The mutual admiration between the team and Tatis was clear enough that the Padres hoped it wouldn't be a mistake. And with a deal that will lock him up for nearly a decade and a half, through his age-35 season, the Padres convinced Tatis that small-market San Diego is where he belongs.
Tatis wasn't willing to relinquish control of that. He will receive a full no-trade clause, allowing him veto power over any potential deal. The $340 million marks the largest deal given to a player before he reaches arbitration -- nearly $200 million more than Trout's first contract extension. Trout's second extension set a domestic sports record of $426.5 million guaranteed, and Betts' $392 million deal is now followed by Tatis' contract.
Tatis joins Manny Machado, who plays third base next to him, as Padres with $300 million-plus deals -- and they join New York Yankees duo Gerrit Cole and Giancarlo Stanton as teammates with such gaudy contracts. Both Machado and Tatis are represented by agent Dan Lozano.

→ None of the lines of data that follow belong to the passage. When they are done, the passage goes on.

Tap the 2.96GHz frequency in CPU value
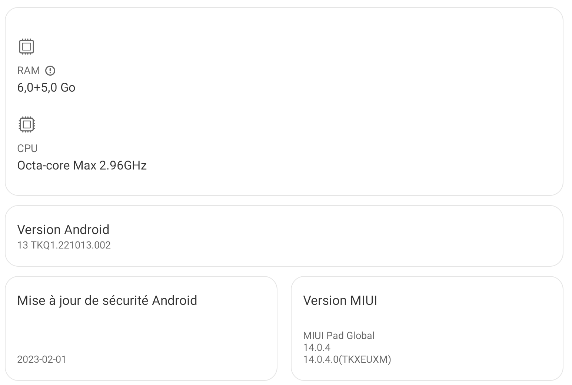Image resolution: width=572 pixels, height=385 pixels. [123, 165]
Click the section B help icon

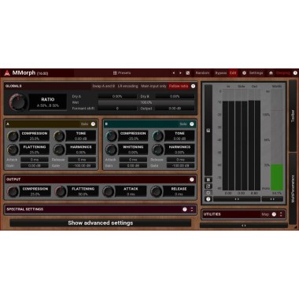pos(192,124)
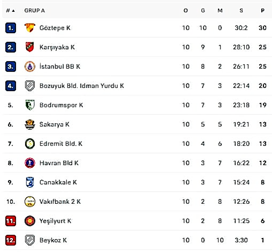Sort standings by rank column arrow

(13, 11)
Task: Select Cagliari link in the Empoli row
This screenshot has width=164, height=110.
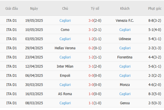Action: (125, 76)
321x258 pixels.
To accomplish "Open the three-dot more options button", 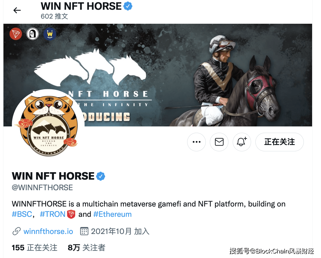I will (197, 142).
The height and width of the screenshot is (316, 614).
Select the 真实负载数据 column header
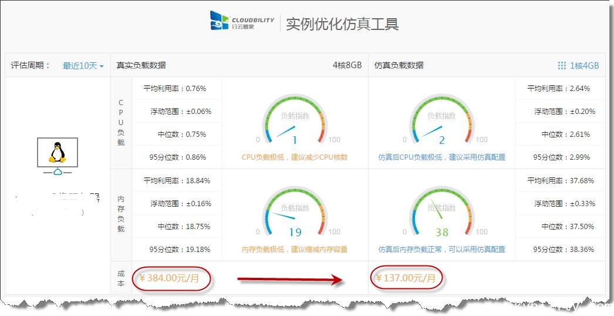[x=141, y=66]
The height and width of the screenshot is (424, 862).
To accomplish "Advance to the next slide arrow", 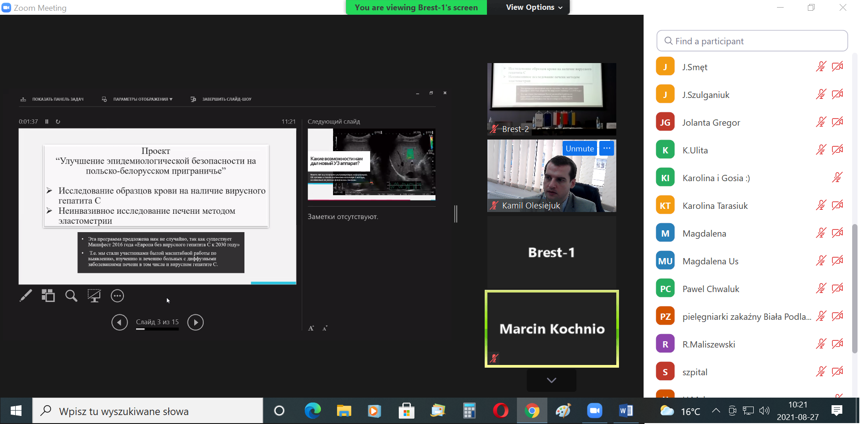I will 195,322.
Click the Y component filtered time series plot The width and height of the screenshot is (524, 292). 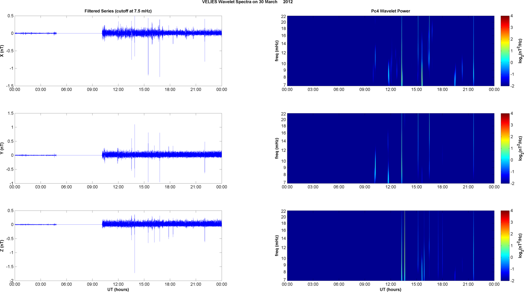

Machado's agreement with San Diego before the 2019 season was a turning point for the organization, which has positioned itself as the greatest threat to the defending champion Los Angeles Dodgers, who happen to play in the Padres' division. San Diego blossomed during the pandemic-shortened 2020 season, with Tatis playing a front-and-center role after a dynamic rookie season that ended because of injury.
Hitting leadoff, with his trademark dreadlocked hair flowing out of his batting helmet and a bat flip at the ready, Tatis was the best player in the game for the first half of the season, an unstoppable combination of raw talent, polish and excitement, the sort that is evident even to the casual fan.
His appearances in more commercials -- for Major League Baseball and products he was selling -- illustrated that Tatis might be different than other would-be stars. The sport, starving for someone with wide appeal, struck gold with Tatis, who was raised in the Dominican Republic by his father, longtime major league infielder Fernando Tatis, and his mother, Maria.
Tatis wasn't a highly touted prospect when he signed with the White Sox as a 16-year-old. The athleticism, the explosiveness, all of the skills he now wields -- they were simply tools back then. Maybe they would arrive, maybe they wouldn't.
San Diego saw something different -- a player who, in his first year after signing, grew, gained muscle, started looking the part. After the trade, he grew another inch, then another, and by the time Tatis was embarrassing Double-A pitchers, he looked the part of a future star.
To become that so quickly, not just finishing fourth in the MVP voting in 2020 but compelling a team to guarantee $340 million, speaks to the Padres' commitment to Tatis. They could have kept him for four more seasons before he reached free agency. Instead, after he hit .277/.366/.571 with 17 home runs and 45 RBIs in 59 games, they gave Tatis more than any free agent ever has received.
Talks between the sides picked up early this week, and sources familiar with the discussions expected a deal to get done. One of this size? One of this magnitude? Well, when Tatis does something, he tends to do it big.